Instruction 1 ->
Count the lines in the rows below that contain the string "image", treating uppercase and lowercase as different. Reply with the number only.

Excerpted text ->
Scott v Nationwide News Pty Ltd

Case

[2005] NSWSC 169

25 February 2005

No judgment structure available for this case.
CITATION:

Di Francesca Holdings P/L v Hatziplis Holdings P/L [2005] NSWSC 169

HEARING DATE(S): 25/02/05
 
JUDGMENT DATE : 


25 February 2005

JUDGMENT OF:

White J

DECISION:

1. Set aside the Statutory Demand; 2. Order made in terms of para 1 of section A of the Originating Process; 3. Defendant to pay the plaintiff's costs of the application; 4.Exhibits may be returned after 28 days.

CATCHWORDS:

CORPORATIONS - Application to set aside Statutory Demand - Whether genuine dispute as to liability for debt - Whether genuine offsetting claim by way of counter claim, set-off or cross demand - Potential available relief - Counter claim able to be quantified in monetary terms.

LEGISLATION CITED:

Corporations Act 2001 (Cth)
Retail Leases Act 1994 (NSW)
Fair Trading Act 1987 (NSW)
Trade Practices Act 1974 (Cth)
Supreme Court Act 1970 (NSW)

CASES CITED:

Eyota Pty Ltd v Hanave Pty Ltd (1994) 12 ACSR 785; 12 ACLC 669
Re Morris Catering (Australia) Pty Ltd (1993) 11 ACSR 601
Solarite Air Conditioning Pty Ltd v York International Australia Pty Ltd [2002] NSWSC 411
Macleay Nominees Pty Ltd v Belle Property East Pty Ltd [2001] NsWSC 743
Elm Financial Services v MacDougall [2004] NSWSC 560
Greywinter Property Pty Limited v Gas and Fuel Superannuation Fund (1996) 70 FCR 452
Process Machinery Australia Pty Limited v ACN 057 262 590 Pty Limited [2002] NSWSC 45
POS Media v B Family (2003) 21 ACLC 533
Tokich Holdings Pty Limited v Sheraton Constructions NSW Pty Ltd (in liq) (2004) 22 ACLC 955

PARTIES:

Di Francesca Holdings Pty Ltd
v
Hatziplis Holdings Pty Ltd

FILE NUMBER(S):

SC 5871/04

COUNSEL:

Plaintiff: F Hicks
Defendant: R D Marshall

SOLICITORS:

Plaintiff: William Cotsis & Associates
Defendant: Crichton Brownes Solicitors

LOWER COURT JURISDICTION:

IN THE SUPREME COURT
OF NEW SOUTH WALES
EQUITY DIVISION
CORPORATIONS LIST

WHITE J

Friday, 25 February 2005

5871/04 DI FRANCESCA HOLDINGS PTY LTD v HATZIPLIS HOLDINGS PTY LTD

JUDGMENT

1 HIS HONOUR: This is an application pursuant to s 459G of the Corporations Act 2001 to set aside a Statutory Demand, dated 7 October 2004.

2 The plaintiff had entered into a lease of premises at 94 King Street, Newtown from the defendant for a term commencing on 15 August 2003 and terminating on 31 August 2004. The plaintiff vacated the premises on or about 31 March 2004.

3 The Statutory Demand served on behalf of the defendant demanded the payment of rent totalling $32,589.30 plus GST claimed to be payable on the first day of each of the month, from April to August 2004, together with interest of $14,130.55 plus GST. The total amount of the demand was $46,719.85 plus GST.

Material supplied ->
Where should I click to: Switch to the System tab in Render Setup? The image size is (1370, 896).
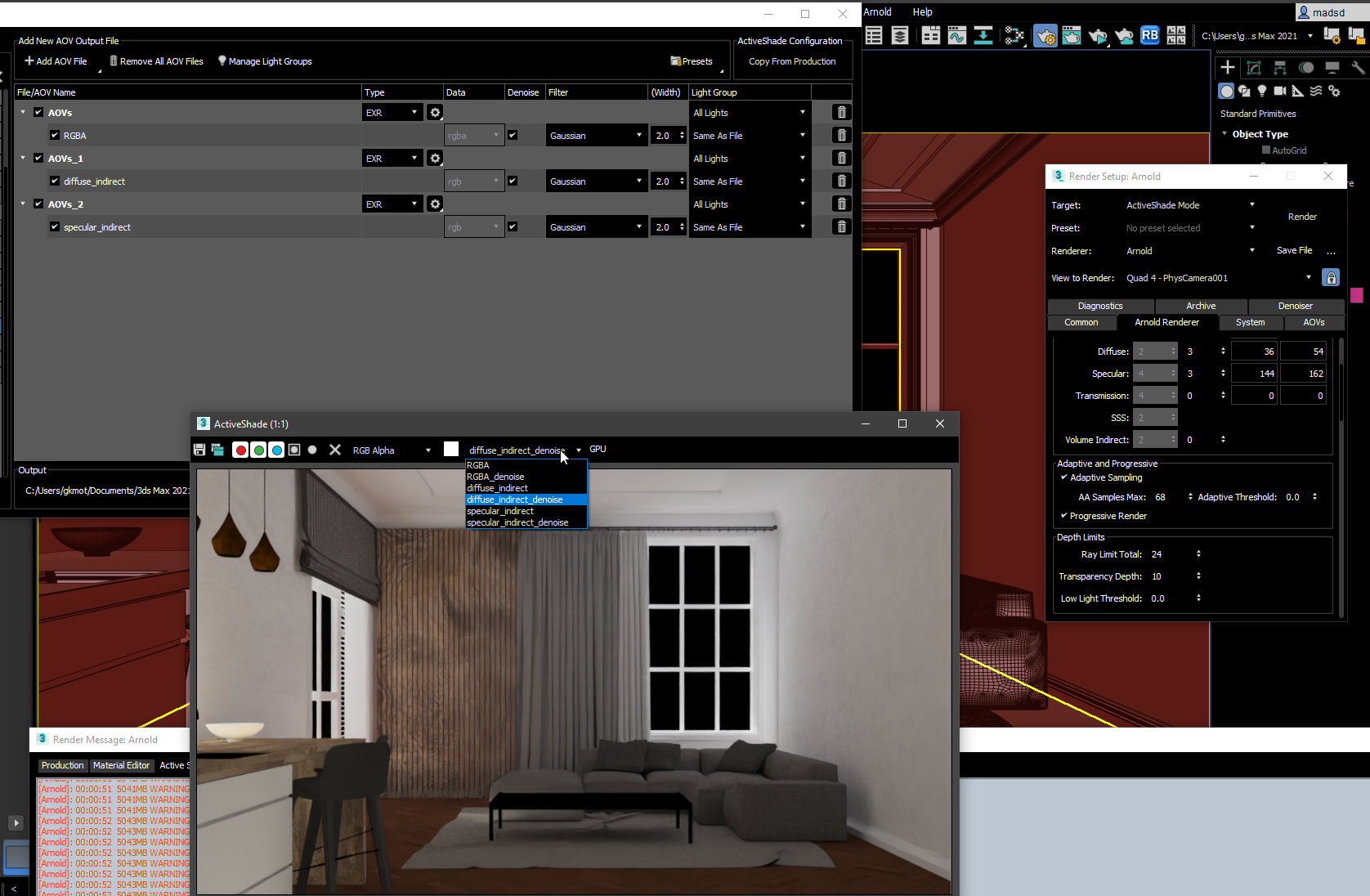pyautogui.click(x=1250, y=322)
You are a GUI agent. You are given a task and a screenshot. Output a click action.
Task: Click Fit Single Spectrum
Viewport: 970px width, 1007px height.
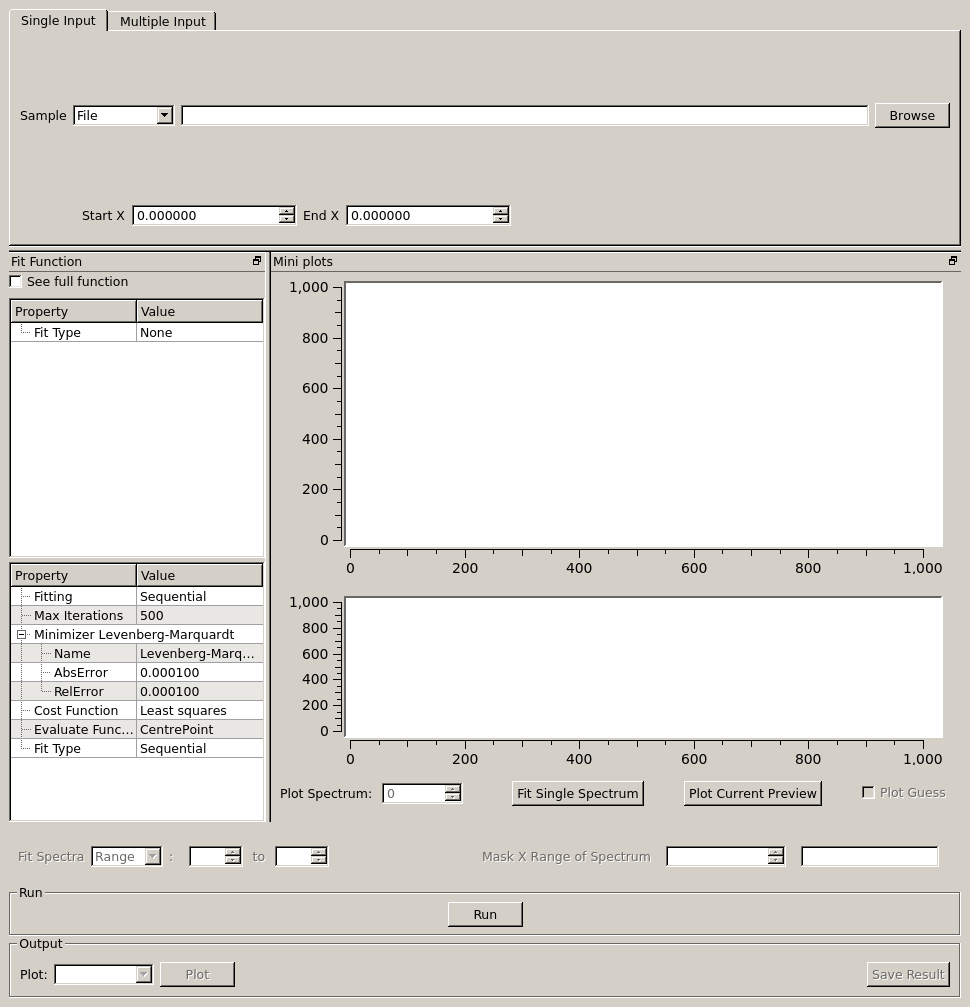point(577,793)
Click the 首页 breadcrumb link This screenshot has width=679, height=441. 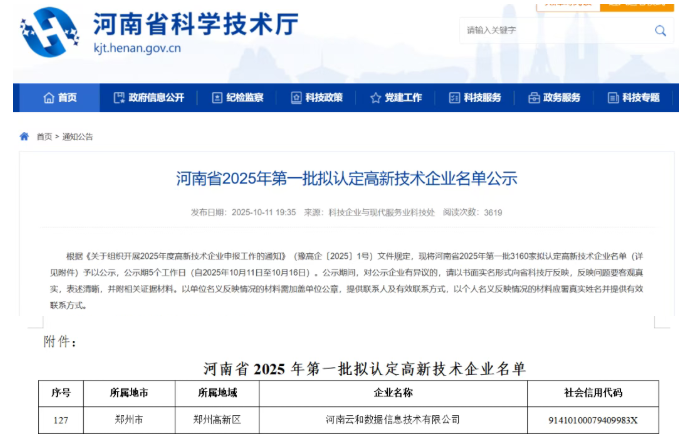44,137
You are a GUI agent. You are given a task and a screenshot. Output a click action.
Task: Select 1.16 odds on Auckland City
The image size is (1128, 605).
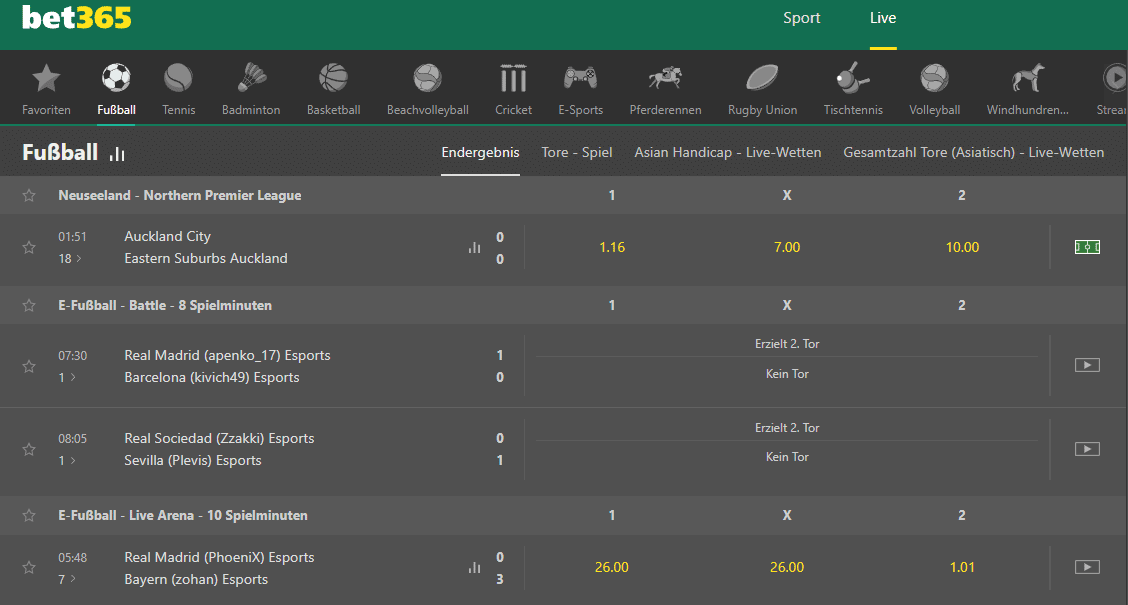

Instruction 2 ->
Recast the judgment paragraph beginning "The Statutory Demand served on behalf of the defendant" as a short list that keeps its main facts.

Expected answer 1 ->
2

Expected answer 2 ->
- Served on behalf of the defendant
- Rent demanded: $32,589.30 plus GST, claimed as payable on the first day of each month from April to August 2004
- Interest demanded: $14,130.55 plus GST
- Total demanded: $46,719.85 plus GST